(YOUR GOAL) In the interview transcript on girls and STEM, what mission does Linda Kekelis give for Techbridge?

(SOURCE PASSAGE)
-----
LICHTMAN: So STEM, we’re talking about science, technology, engineering and math. And, Catherine Riegel-Crumb, how do we know that this isn’t just about interest, that girls lose interest in science?
RIEGLE-CRUMB: Absolutely. Well, I think that is part of it. Part of it is an issue of lower interest. And so as Andresse was just saying, obviously in terms of the courses that students are taking overall and the kinds of skills that they are obtaining during the K to 12 pipeline, girls are as prepared as boys on average to pursue these fields. And so the question then becomes, of course, as you raised, why don’t we see that happen when they enter college? Why do they choose to enter other majors and so much less likely to go into the physical sciences and engineering?
But when we say that girls have a lack of interest, we need to be careful because then it sort of becomes this argument, well, they’re just not interested and we can’t force people to be interested. And of course we want people to do what they’re interested in, right? That sounds like something that everyone can kind of get behind.
RIEGLE-CRUMB: The question then becomes why aren’t they interested and what has happened in the, say, 18 years prior to entrance into college that has led to girls developing lower interest than boys? And so I think that the sociological and the psychological literature on this is pretty clear in terms of all kinds of subtle discouragement that happens where girls from very early ages, beginning at the end of elementary school or even before, start to disidentify with science and math, start to feel that these fields are not things that they find to be interesting, that they find to be exciting. They don’t necessarily see them as relevant.
And so it’s really about the kinds of messages that girls are receiving and the kinds of experiences that they’re having which lead them to develop lower interest despite the fact that they have strong skills and the ability to succeed in these fields.
LICHTMAN: I want to talk specifically about what that might mean, but let’s first go to Linda Kekelis. You’re the executive director at Techbridge, which is sort of on the ground trying to tackle some of these issues. Tell us what you do there.
KEKELIS: Sure. We’re a nonprofit with a mission to inspire girls to change the world through STEM. And we are so close to opportunities, you know, with our tech giants in the Silicon Valley and biotech startups in San Francisco, but we knew that many of the girls in our community would never make their way there without encouragement or extra opportunities.
-----
(Location data for words and elements)
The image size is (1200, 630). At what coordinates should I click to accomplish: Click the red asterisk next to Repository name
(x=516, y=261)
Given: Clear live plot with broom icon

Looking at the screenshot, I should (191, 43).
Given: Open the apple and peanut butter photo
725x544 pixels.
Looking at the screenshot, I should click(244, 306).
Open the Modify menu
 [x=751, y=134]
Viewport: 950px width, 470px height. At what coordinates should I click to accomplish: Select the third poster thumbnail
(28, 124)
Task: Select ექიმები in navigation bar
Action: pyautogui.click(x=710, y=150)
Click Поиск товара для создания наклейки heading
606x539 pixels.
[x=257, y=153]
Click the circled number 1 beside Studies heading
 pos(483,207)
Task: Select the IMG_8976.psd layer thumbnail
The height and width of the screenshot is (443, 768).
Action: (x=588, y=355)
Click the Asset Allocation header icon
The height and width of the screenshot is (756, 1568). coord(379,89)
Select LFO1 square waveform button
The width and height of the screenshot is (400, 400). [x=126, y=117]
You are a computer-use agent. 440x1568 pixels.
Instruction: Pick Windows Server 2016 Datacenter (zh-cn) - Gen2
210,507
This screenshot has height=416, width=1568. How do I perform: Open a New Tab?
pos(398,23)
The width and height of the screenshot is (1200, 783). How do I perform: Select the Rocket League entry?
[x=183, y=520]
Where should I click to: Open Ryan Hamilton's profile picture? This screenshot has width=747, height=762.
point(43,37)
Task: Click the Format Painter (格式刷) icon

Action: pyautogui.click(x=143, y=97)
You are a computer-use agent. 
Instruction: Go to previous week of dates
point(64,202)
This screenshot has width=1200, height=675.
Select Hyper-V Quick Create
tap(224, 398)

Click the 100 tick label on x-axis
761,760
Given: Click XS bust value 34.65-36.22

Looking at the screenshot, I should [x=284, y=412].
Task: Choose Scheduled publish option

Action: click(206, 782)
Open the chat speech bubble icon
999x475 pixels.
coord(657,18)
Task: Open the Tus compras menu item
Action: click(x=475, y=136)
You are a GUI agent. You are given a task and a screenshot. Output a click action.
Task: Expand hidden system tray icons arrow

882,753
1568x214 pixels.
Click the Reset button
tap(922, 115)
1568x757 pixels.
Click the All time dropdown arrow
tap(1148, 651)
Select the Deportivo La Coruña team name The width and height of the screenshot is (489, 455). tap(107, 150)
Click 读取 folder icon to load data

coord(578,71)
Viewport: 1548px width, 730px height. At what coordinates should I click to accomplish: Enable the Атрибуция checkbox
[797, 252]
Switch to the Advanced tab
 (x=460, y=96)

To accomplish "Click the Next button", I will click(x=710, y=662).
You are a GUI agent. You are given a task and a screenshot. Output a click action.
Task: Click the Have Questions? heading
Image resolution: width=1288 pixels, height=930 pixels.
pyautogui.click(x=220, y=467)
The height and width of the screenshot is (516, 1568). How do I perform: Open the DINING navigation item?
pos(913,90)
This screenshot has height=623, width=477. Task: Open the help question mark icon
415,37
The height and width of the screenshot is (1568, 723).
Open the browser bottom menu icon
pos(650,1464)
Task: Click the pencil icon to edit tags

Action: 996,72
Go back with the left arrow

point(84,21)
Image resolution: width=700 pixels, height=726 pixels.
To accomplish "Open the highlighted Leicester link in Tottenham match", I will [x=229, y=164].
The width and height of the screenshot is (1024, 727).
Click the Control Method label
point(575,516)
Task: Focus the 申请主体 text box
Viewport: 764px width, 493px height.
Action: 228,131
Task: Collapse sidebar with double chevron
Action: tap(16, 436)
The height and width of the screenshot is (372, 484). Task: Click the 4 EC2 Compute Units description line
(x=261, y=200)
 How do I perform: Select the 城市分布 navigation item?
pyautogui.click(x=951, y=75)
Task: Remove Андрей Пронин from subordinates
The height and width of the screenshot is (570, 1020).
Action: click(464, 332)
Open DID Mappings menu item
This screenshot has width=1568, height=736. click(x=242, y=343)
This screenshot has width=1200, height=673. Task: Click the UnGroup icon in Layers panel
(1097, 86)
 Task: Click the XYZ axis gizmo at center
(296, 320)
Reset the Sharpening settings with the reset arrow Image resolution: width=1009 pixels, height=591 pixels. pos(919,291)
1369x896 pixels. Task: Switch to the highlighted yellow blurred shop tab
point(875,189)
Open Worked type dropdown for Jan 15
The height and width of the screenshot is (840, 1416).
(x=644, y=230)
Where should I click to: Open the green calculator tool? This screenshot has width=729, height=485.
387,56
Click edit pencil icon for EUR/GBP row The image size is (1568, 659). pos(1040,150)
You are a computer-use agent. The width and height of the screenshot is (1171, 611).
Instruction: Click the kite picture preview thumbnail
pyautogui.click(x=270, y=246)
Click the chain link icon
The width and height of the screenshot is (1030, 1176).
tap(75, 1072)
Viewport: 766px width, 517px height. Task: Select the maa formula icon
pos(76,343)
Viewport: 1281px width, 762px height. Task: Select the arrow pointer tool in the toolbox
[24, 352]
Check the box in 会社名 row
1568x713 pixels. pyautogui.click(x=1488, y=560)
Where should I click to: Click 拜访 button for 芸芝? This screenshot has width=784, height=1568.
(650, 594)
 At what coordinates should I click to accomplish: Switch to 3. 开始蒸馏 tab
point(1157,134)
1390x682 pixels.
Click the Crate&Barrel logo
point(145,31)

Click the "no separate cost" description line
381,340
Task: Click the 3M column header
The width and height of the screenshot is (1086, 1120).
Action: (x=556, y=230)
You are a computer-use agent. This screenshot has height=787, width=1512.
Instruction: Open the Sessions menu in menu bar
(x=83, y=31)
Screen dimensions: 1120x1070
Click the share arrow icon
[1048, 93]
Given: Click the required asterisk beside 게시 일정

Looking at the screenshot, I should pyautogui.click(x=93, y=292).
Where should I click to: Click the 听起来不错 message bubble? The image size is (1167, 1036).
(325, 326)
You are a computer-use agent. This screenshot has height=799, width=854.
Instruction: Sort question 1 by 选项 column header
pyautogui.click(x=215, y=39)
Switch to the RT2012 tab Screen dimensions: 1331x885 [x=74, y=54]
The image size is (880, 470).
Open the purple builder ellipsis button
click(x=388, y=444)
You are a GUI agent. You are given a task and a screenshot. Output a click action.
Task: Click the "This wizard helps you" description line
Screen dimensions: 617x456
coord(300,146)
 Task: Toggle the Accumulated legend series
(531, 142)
-----
(REPLY) To inspire girls to change the world through STEM.